Most unnerving to the investigators was that iMessages were infecting targeted cellphones without the users taking any action. Through push notifications alone, the malware instructed the phones to upload their content to servers linked to the NSO Group, Citizen Lab said, turning journalists’ iPhones into powerful surveillance tools without even needing to get users to click on suspicious links or threatening texts.
The coordinated attacks on Al-Jazeera, which Citizen Lab described as the largest concentration of phone hacks targeting a single organization, occurred in July, just weeks before the Trump administration announced the normalization of ties between Israel and the UAE, the archrival to Qatar.
The breakthrough deal took public what had been a long-secret alliance. Analysts say normalization likely will lead to stronger cooperation in digital surveillance between Israel and Persian Gulf sheikhdoms.

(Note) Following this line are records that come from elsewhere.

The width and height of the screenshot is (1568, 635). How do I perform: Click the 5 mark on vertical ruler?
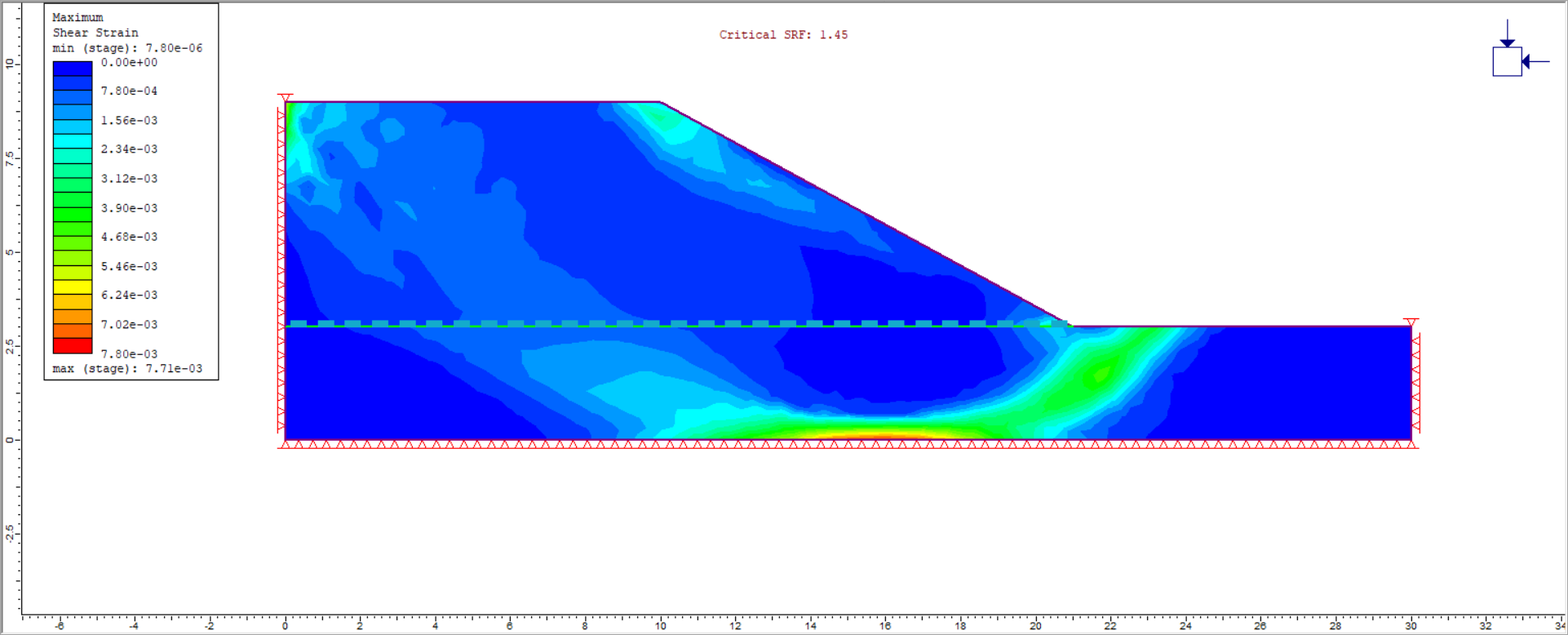10,252
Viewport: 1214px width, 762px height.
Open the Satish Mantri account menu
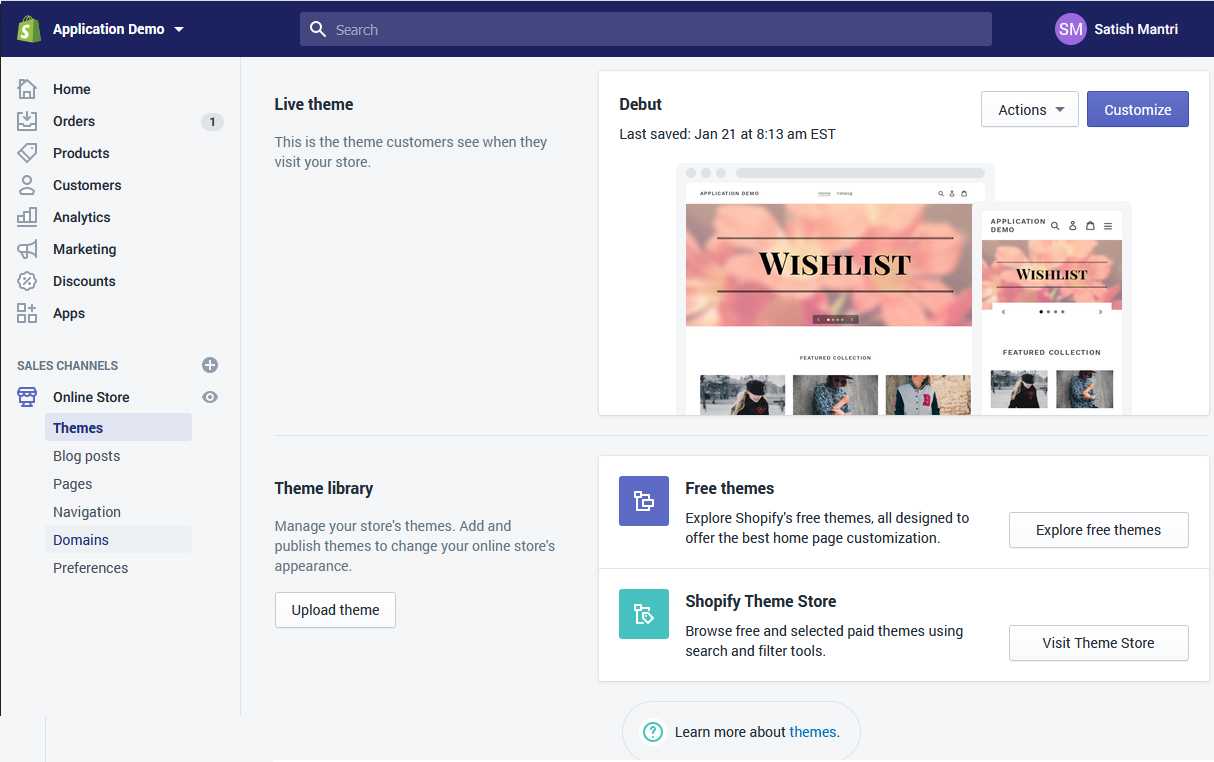coord(1117,29)
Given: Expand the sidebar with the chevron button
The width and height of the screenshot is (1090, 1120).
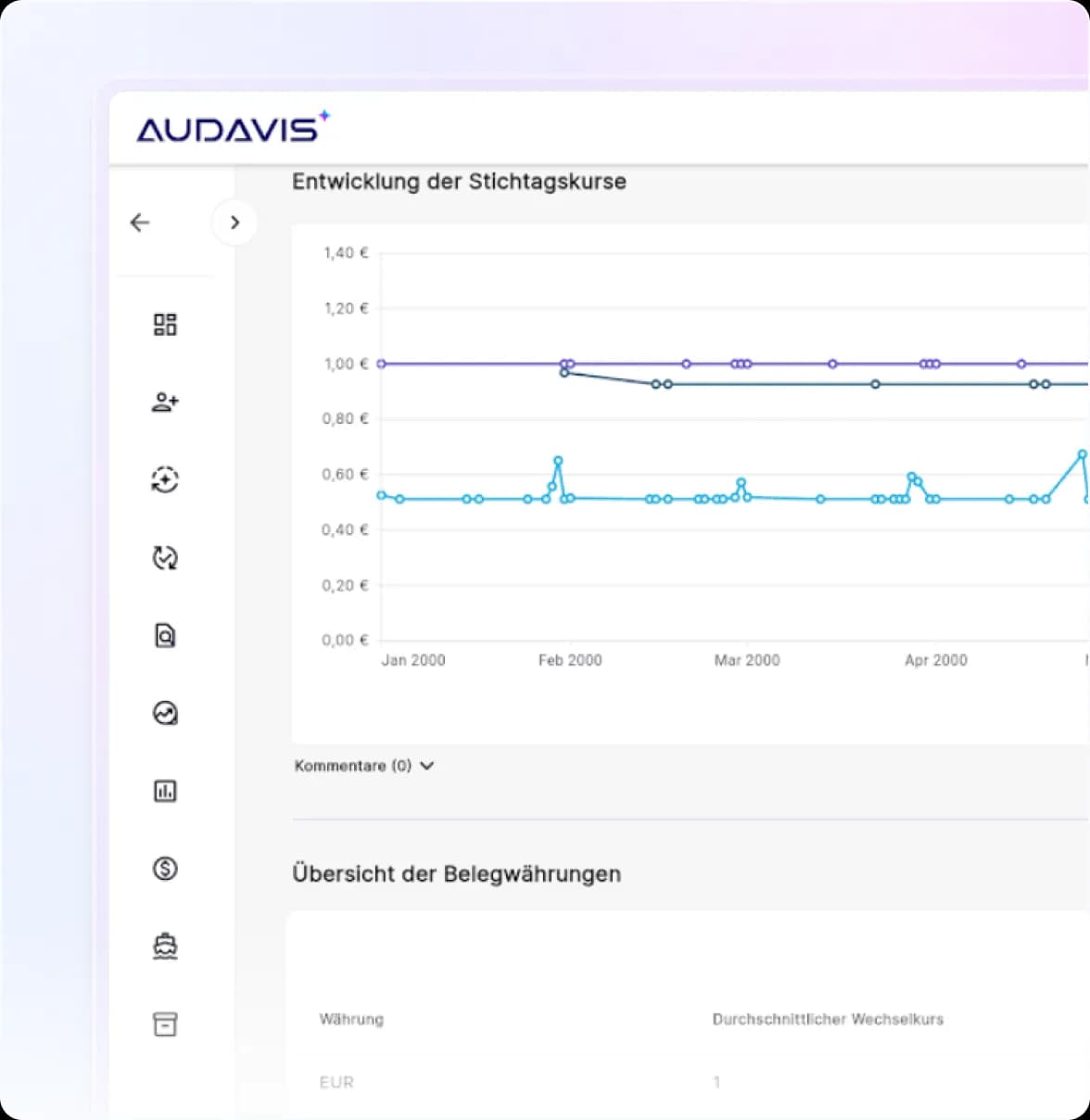Looking at the screenshot, I should [x=234, y=223].
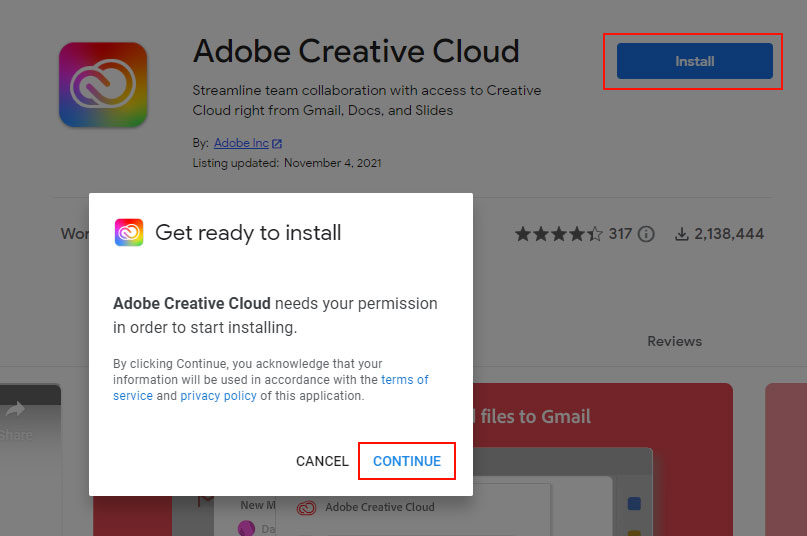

Apple said it was aware of the Citizen Lab report and said the latest version of its mobile operating system, iOS 14, “delivered new protections against these kinds of attacks.” Apple has not been able to independently verify Citizen Lab’s analysis.
Emirati and Saudi authorities did not respond to requests for comment.
The NSO Group cast doubt on Citizen Lab’s accusations in a statement, but said it was “unable to comment on a report that we have not yet seen.” The firm said it provides technology for the sole purpose of enabling “governmental law enforcement agencies to tackle serious organized crime and counterterrorism.” Nevertheless, it added, “when we receive credible evidence of misuse… we take all necessary steps in accordance with our product misuse investigation procedure in order to review the allegations.” NSO does not identify its customers.
Prior to Sunday’s report, NSO’s spyware has repeatedly been found deployed to hack journalists, lawyers, human rights defenders and dissidents.
Most notably, the spyware was implicated in the gruesome killing of Saudi journalist Jamal Khashoggi, who was dismembered in the Saudi consulate in Istanbul in 2018, and whose body has never been found.
Several alleged targets of the spyware, including a close friend of Khashoggi and several Mexican civil society figures, sued NSO in an Israeli court over the hacking.